All function should be in snake case (no Camel case!)

When creating classes, then follow these rules:
 - class names should be in camel case
 - method names should be in snake case
 - attribute names should be in snake case

## Exercise's difficulty

Every exercise will be prefixed with an indication of its difficulty:
 - [easy]: easy exercise, should be pretty straightforward for you
 - [moderate]: intermediate level exercise, you all should manage to solve them
 - [advanced]: for advanced students who want to go deeper/further

**Advanced exercises are not mandatory.**

## Required libraries

These are the libraries we will use (to check our computations for instance), you need to install them in your virtual environment:

 - `pandas`: data manipulation library
 - `scipy`: scientific library in Python
 - `numpy`: vector/matrix computations
 - `statistics`: statistics library
 - `matplotlib`: plotting lib
 - `seaborn`: alternative plotting lib (based on matplotlib)
 - `jupyter_black`: plugin for jupyter to allow `black` (code formatter) to run
 - `unittest`: testing library 




## Session 01 - Introduction, central tendencies and variations

In [2]:
# Initial imports
import unittest
import pandas as pd
import numpy as np
import math
import matplotlib.pyplot as plt
import seaborn as sb

# Ignore warnings from seaborn
import warnings

warnings.filterwarnings("ignore")

import jupyter_black

jupyter_black.load()

### Central tendancy

#### [easy] write a function that computes the mean of an iterable given as parameter
This should be pretty straightforward, since the formula for the population mean and the sample mean are the same you will only define one function.

In [3]:
def msds_sum(data):
    """

__WHAT THIS EXERCISE ASKS__
1. In the excerpt, what case should class names be written in?
2. Return the passage of the excerpt word for word, starting at "#### [easy] write" and ending at "define one function.".

(Word and element pointing records)
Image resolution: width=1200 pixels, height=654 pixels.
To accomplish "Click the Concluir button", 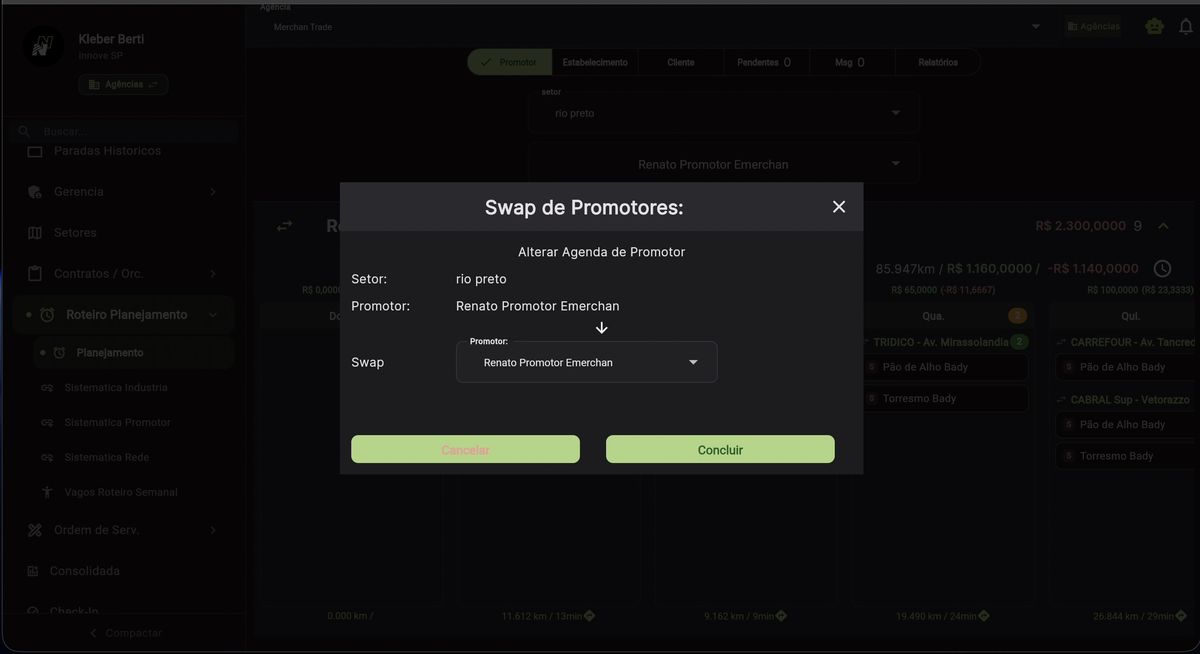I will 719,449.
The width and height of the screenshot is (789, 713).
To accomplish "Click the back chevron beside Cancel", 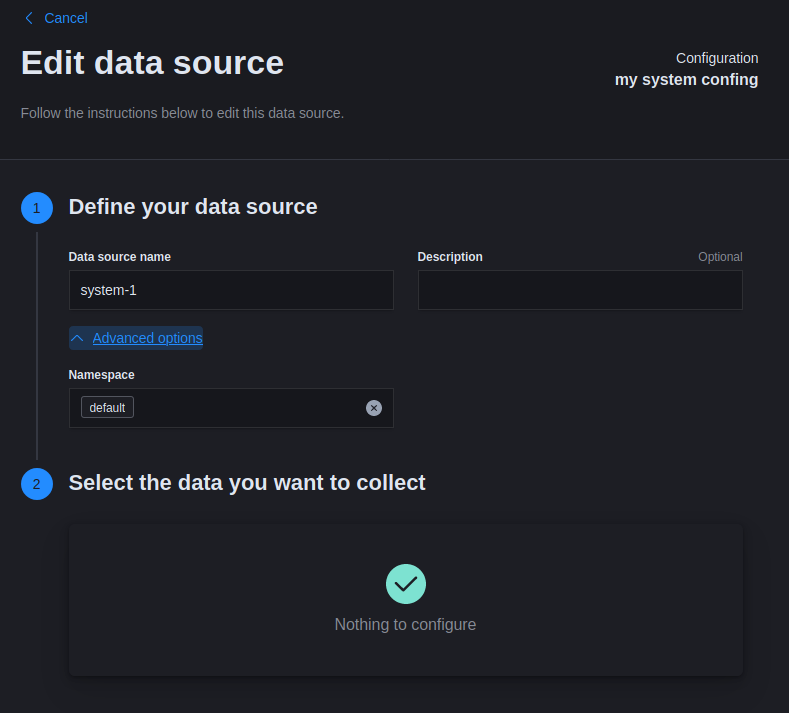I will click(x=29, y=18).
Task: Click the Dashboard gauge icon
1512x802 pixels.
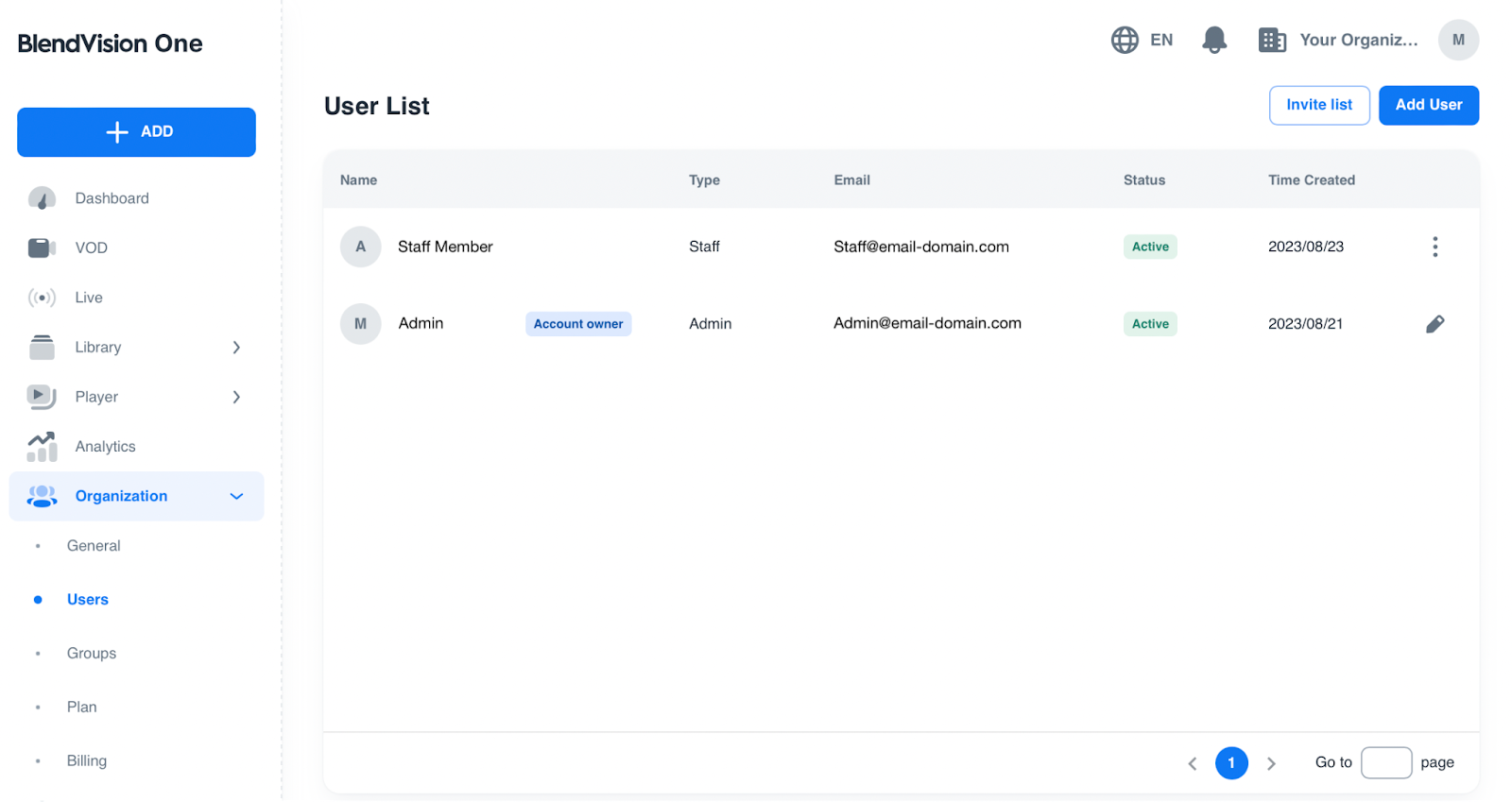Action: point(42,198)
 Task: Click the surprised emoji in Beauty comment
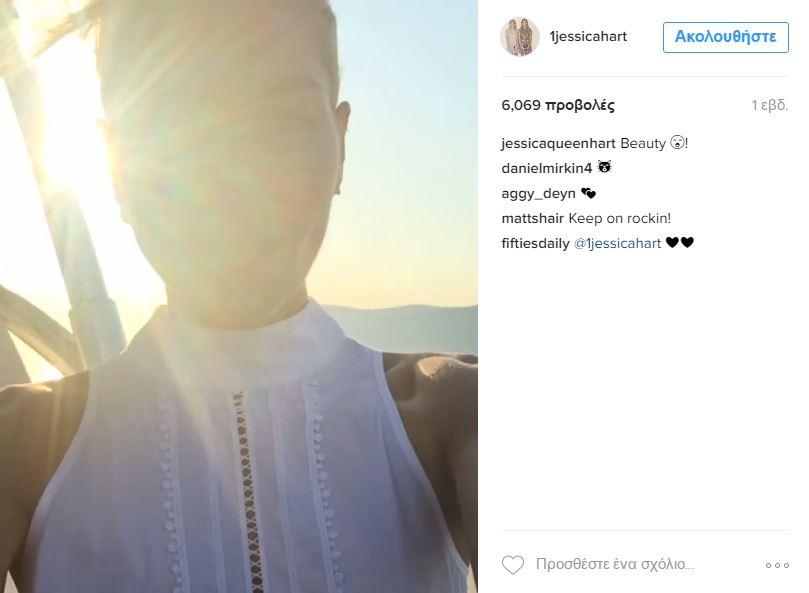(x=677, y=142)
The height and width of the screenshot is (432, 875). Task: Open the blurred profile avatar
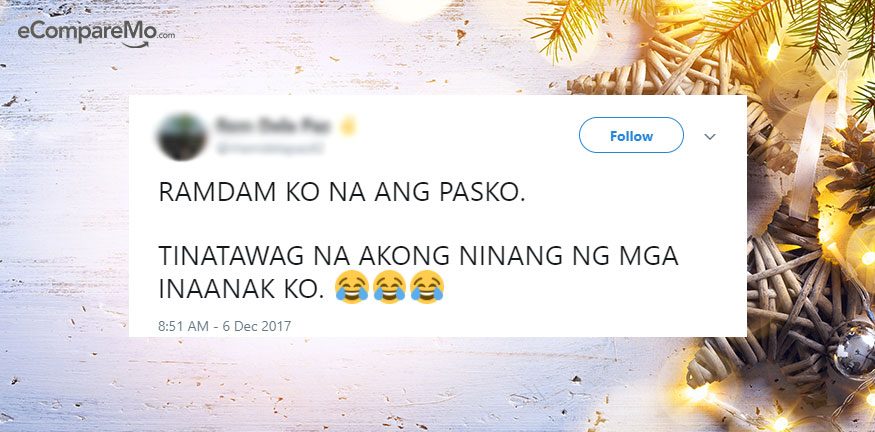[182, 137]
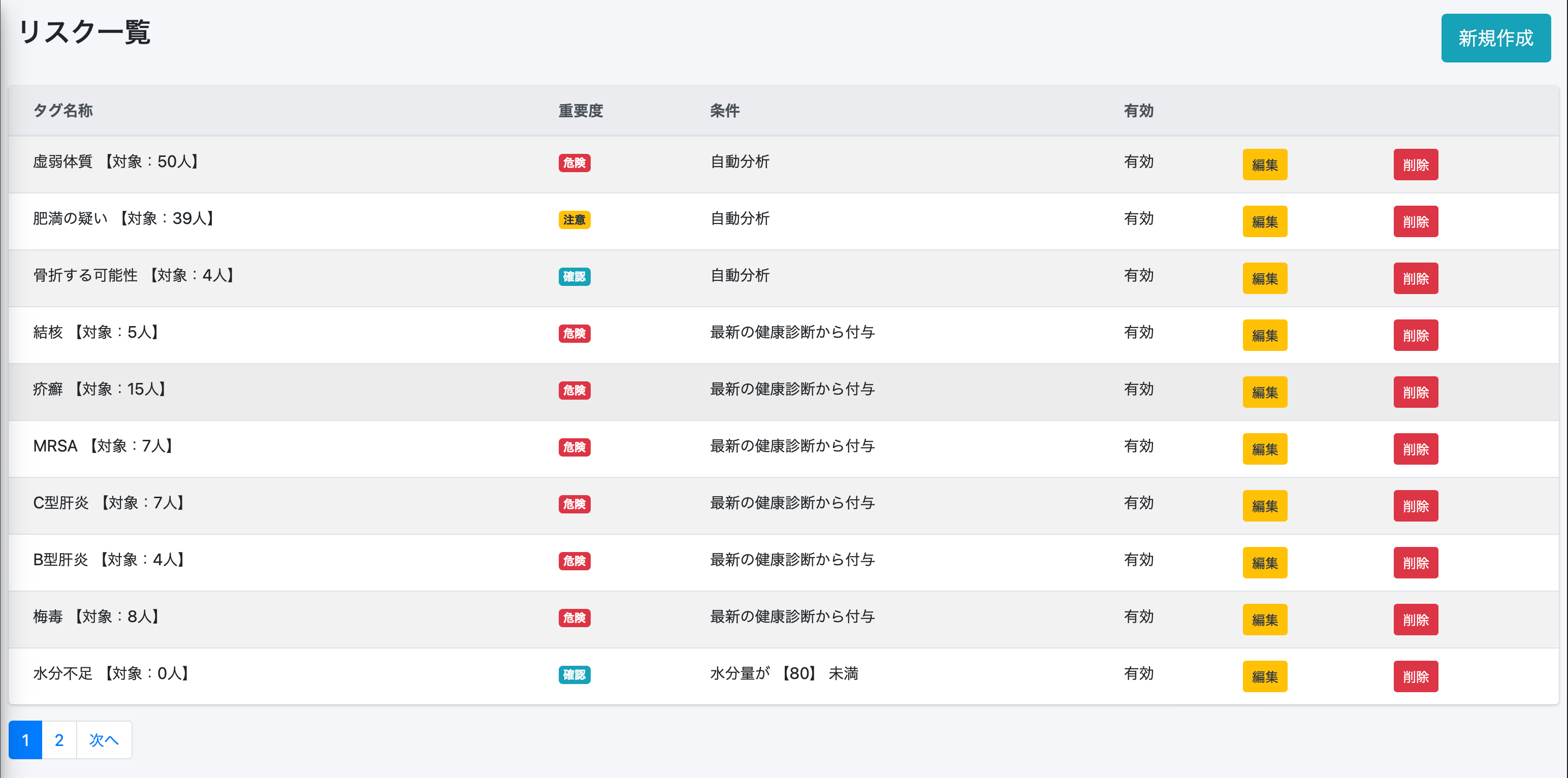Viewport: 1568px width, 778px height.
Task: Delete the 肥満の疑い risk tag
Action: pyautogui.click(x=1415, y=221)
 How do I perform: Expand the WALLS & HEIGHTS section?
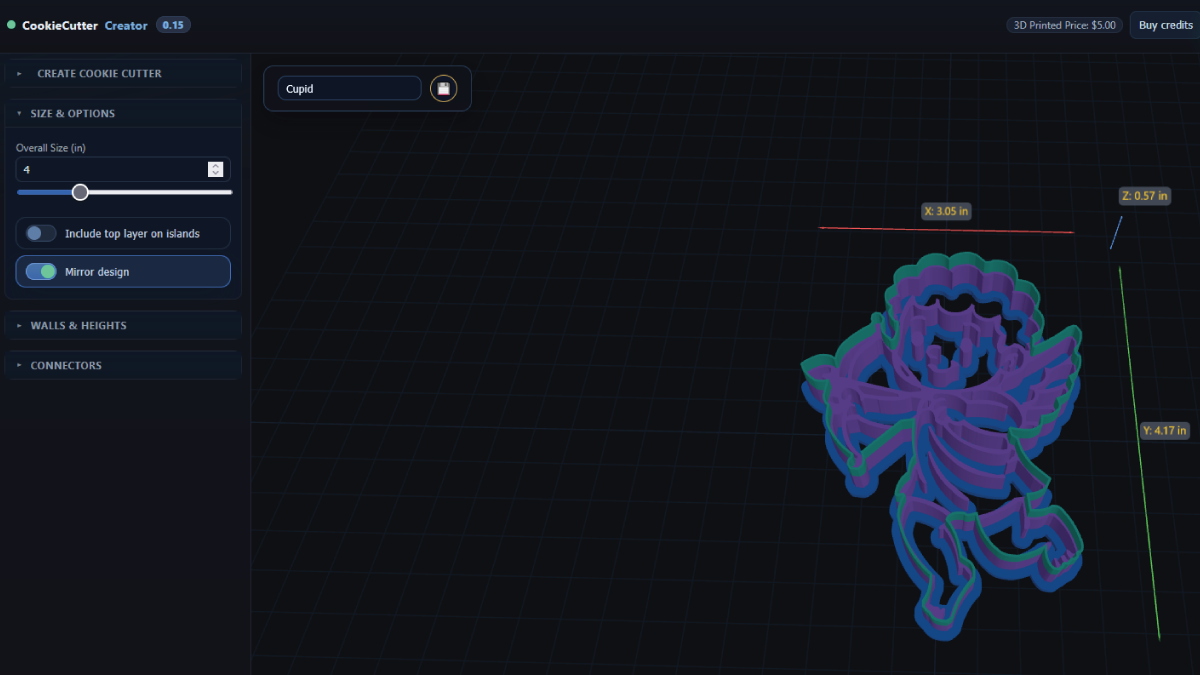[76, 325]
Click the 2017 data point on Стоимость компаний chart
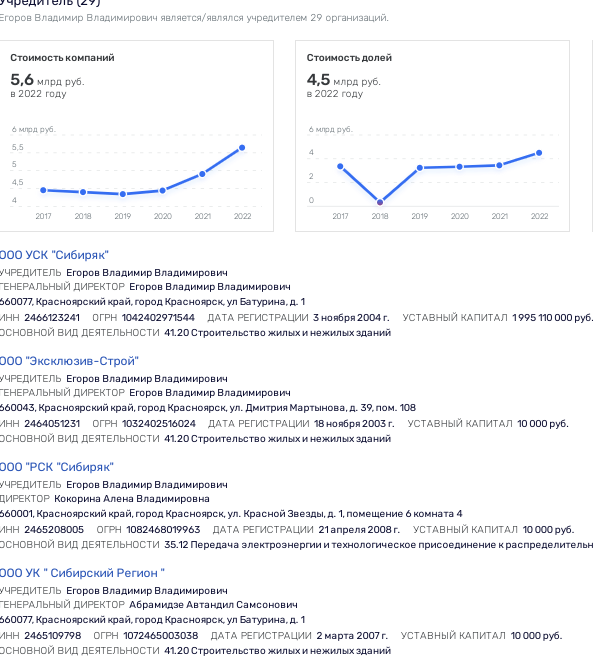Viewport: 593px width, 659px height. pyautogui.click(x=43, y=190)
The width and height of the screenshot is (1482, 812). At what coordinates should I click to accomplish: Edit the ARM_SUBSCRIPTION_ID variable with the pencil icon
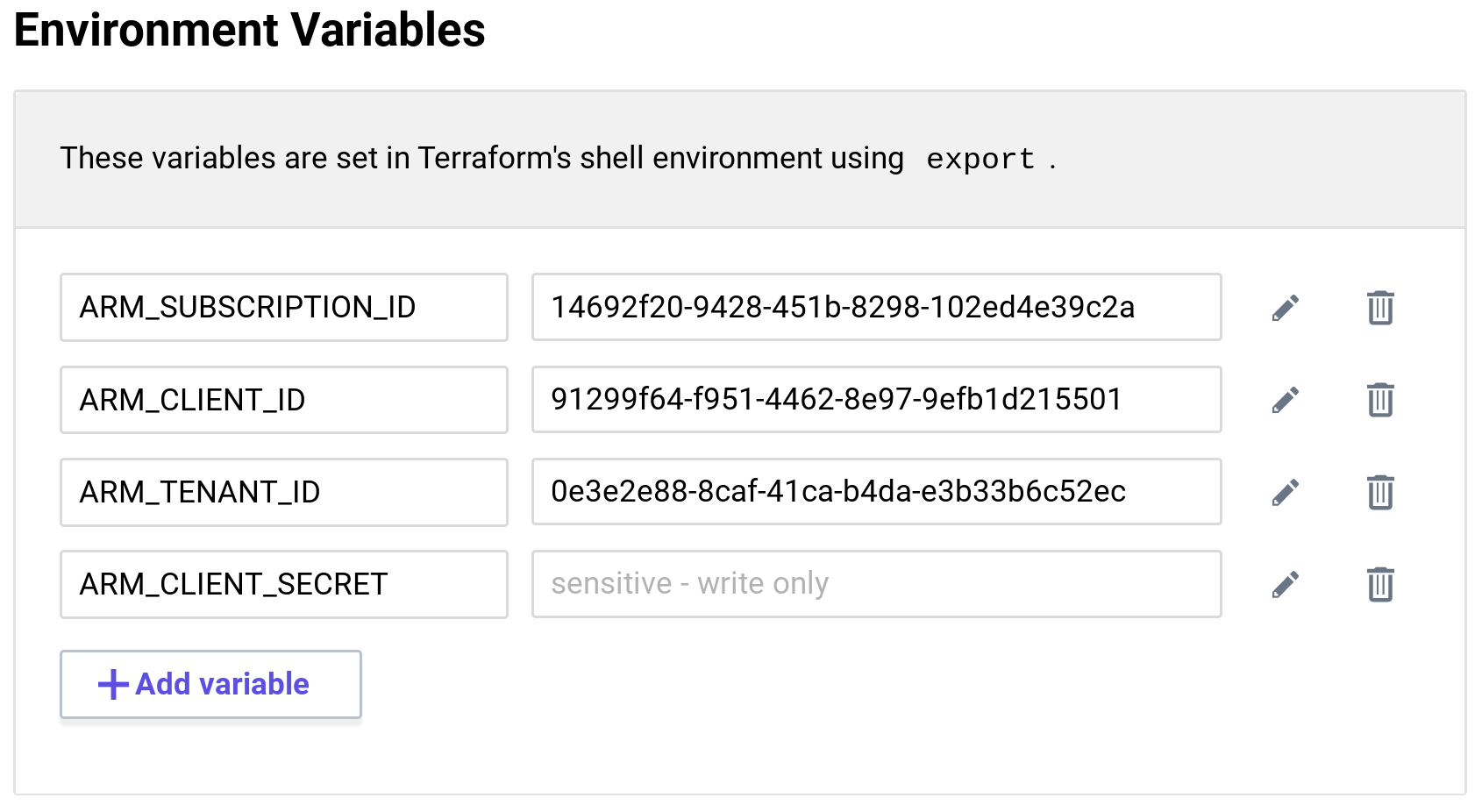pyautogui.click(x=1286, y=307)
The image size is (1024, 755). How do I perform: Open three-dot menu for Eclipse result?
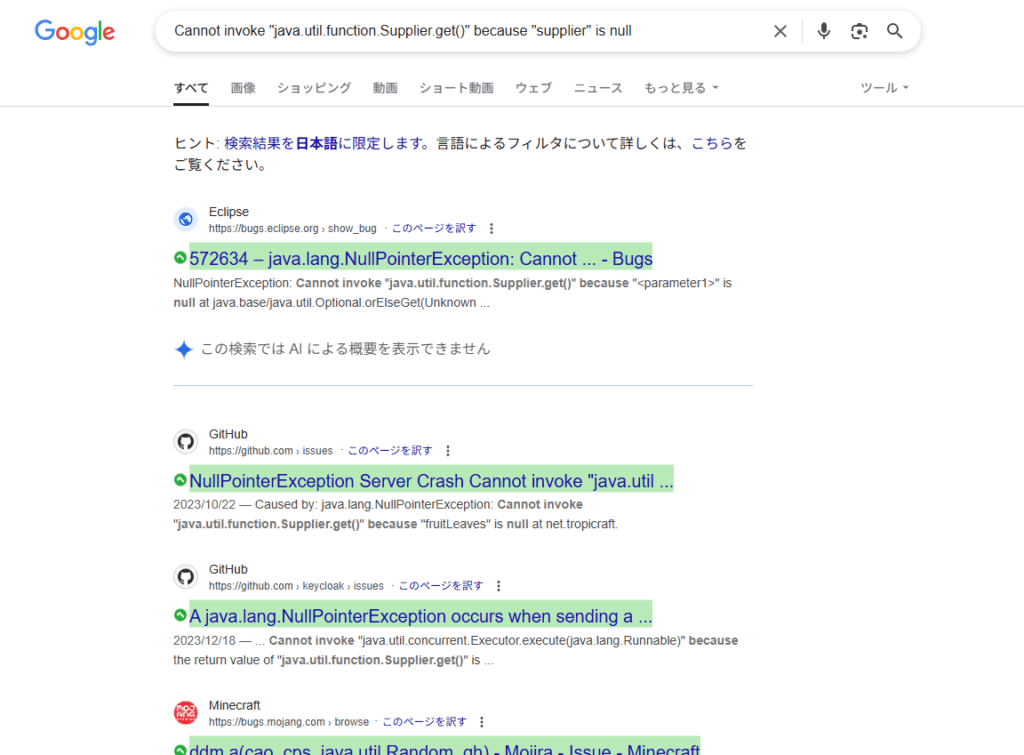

__RESULTS IN ORDER__
1. Camel case.

2.
#### [easy] write a function that computes the mean of an iterable given as parameter
This should be pretty straightforward, since the formula for the population mean and the sample mean are the same you will only define one function.